如您所见,网络非常简单,只有一个神经元。我受到这里列出的代码的启发:Tensorflow read images with labels运行代码后,我在第一次迭代时遇到以下错误:

tensorflow.python.framework.errors_impl.OutOfRangeError: FIFOQueue '_1_batch/fifo_queue' is closed and has insufficient elements (requested 100, current size 0)
 [[Node: batch = QueueDequeueMany[_class=["loc:@batch/fifo_queue"], component_types=[DT_FLOAT, DT_BOOL], timeout_ms=-1, _device="/job:localhost/replica:0/task:0/cpu:0"](batch/fifo_queue, batch/n)]]

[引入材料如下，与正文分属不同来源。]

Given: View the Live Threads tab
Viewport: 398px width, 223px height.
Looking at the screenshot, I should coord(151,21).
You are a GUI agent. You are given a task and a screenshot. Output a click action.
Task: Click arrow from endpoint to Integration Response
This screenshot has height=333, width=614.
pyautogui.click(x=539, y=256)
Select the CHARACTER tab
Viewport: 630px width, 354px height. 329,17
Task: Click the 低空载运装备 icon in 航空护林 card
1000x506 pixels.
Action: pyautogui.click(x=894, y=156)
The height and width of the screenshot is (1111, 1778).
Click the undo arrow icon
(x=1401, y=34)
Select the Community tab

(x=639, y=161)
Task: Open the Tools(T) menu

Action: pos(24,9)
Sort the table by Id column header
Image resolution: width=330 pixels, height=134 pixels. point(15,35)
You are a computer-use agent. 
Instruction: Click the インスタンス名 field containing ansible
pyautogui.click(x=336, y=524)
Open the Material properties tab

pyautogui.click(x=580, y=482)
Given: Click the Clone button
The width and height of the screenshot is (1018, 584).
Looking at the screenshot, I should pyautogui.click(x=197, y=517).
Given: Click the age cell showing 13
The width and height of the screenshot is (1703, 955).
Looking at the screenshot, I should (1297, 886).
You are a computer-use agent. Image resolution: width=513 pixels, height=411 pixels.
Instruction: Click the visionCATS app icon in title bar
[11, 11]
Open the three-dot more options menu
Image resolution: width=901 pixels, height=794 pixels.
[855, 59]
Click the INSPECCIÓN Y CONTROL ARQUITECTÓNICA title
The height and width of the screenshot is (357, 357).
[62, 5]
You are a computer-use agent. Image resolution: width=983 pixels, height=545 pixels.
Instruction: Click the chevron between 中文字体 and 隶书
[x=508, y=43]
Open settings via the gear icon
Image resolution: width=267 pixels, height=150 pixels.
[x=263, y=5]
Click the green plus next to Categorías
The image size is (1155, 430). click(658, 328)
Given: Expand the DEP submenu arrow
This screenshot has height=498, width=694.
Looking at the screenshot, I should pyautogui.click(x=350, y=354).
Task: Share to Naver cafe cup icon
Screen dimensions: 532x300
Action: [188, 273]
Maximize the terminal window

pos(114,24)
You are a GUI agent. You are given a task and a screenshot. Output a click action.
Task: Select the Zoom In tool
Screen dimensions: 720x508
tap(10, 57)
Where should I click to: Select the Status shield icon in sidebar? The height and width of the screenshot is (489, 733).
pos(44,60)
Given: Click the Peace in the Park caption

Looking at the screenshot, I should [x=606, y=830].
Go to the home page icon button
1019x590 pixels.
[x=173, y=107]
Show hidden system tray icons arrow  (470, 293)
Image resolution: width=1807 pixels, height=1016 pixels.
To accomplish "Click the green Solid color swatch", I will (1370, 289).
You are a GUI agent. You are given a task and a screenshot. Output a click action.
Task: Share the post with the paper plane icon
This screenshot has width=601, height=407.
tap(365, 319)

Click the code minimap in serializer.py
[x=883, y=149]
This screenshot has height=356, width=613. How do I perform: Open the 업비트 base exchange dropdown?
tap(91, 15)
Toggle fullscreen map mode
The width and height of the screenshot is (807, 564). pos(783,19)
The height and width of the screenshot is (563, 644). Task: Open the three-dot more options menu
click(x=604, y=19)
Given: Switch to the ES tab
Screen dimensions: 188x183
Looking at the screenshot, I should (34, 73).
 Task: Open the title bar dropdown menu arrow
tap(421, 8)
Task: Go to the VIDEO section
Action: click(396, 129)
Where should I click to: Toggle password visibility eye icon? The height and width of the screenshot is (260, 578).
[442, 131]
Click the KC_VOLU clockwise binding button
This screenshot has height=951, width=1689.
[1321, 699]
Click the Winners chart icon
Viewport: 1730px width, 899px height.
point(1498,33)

我已经尝试将问题解决了几个小时了。到目前为止,我检查过:

  • filenames_list和labels_list已正确加载
  • 张量的形状(x,y,y_,W和b)是正确的
  • TensorFlow图已正确构建并在TensorBoard中可见。

不知道我还应该检查什么。似乎我对TensorFlow中的队列不了解,但我不知道到底是什么。在此先感谢您的帮助!

1 个答案:

答案 0 :(得分:2)

这可能是由num_epochs=1 tf.train.slice_input_producer([filenames, labels], num_epochs=1, shuffle=True)引起的。你可以检查slice_input_producer的api,它解释了:num_epochs:一个整数(可选)。如果指定,slice_input_producer会在生成OutOfRange错误之前生成每个切片num_epochs次。